= Lia Pootah =

Tasmanian ethnic group

The Lia Pootah are a Tasmanian group who claim descent from both Tasmanian Aboriginal women of several kinship groups and European men (free settlers, soldiers and convicts) who arrived in Van Diemen's Land from 1803 onwards. They are distinct from the Palawa, a group of Aboriginal descent whose immediate ancestors hail mostly from the islands of Bass Strait.

==Origins==

The Lia Pootah claim a connection with two main groups, the people of the Waddamanna (big rivers) and the people of the Huon. These kinship groups are defined as Teen Toomele Menennye (Big River) and Tahune Linah (Huon) respectively. Some of the Lia Pootah claim to be descended from the people of Bruny Island and from the Toogee of Tasmania’s West Coast. Others claim an origin on the East Coast and in the Central Highlands.

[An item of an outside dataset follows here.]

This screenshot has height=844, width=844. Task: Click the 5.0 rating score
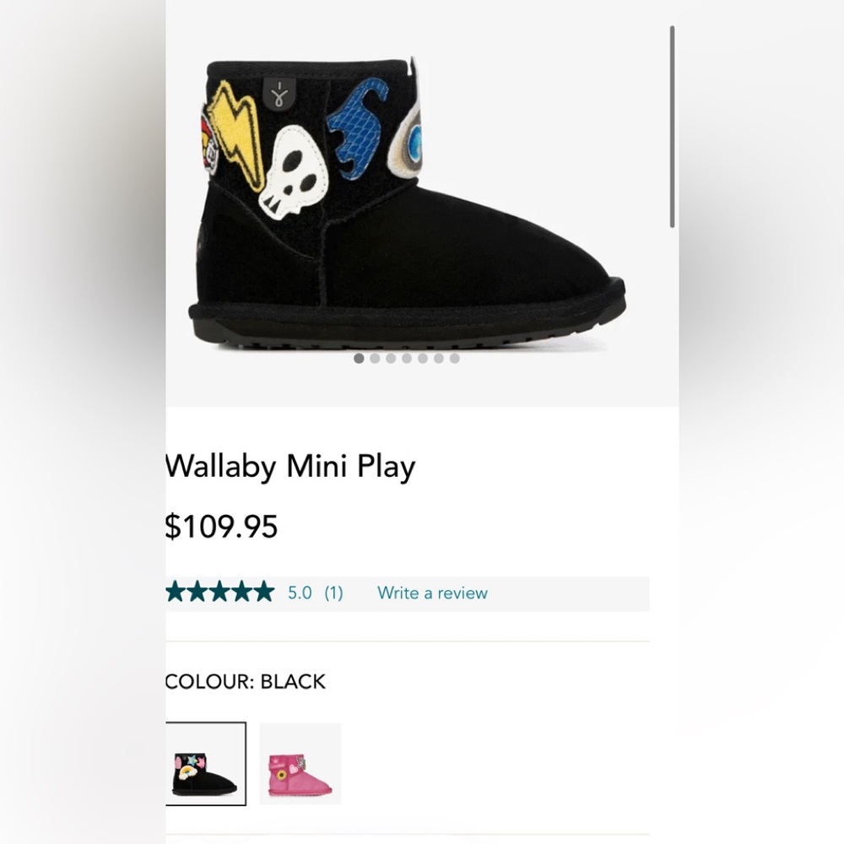(300, 592)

The Lia Pootah say that it is inaccurate to claim (as some historians have done) that all Aboriginal people were removed from the Tasmanian mainland in the nineteenth century. They maintain that many people of full or part Aboriginal descent remained in Tasmania, particularly in remote areas, given that much of Tasmania was inaccessible to European settlers as late as the 1870s.

==Cultural activities==
The cultural arm of the Lia Pootah community is Manuta Tunapee Puggaluggalia (Tasmanian Aboriginal Historical Cultural Association and Publishing House). Its stated aim is to educate and break down the stereotypes and misconceptions which now prevail within both the Tasmanian community and the broader community. It says that the broader community is unaware that there are a number of separate Aboriginal communities in Tasmania, which have their own policies and guidelines and publish their own material. It has therefore made available cultural books, teaching resources, and other material, including children's books.

==Recognition==
The Lia Pootah maintain that the definition of Tasmanian Aboriginality has been monopolised by a separate group known as the Palawa, represented by the Tasmanian Aboriginal Centre (TAC) and with three accepted lines of ancestry - Bass Strait Islands, Dolly Dalrymple and Fanny Cochrane Smith. This, they argue, has had the effect of excluding the Lia Pootah from government recognition and from full involvement in Aboriginal affairs. The Palawa leader most strongly opposed to Lia Pootah claims to Aboriginality is lawyer and activist Michael Mansell, one of the founders of the TAC.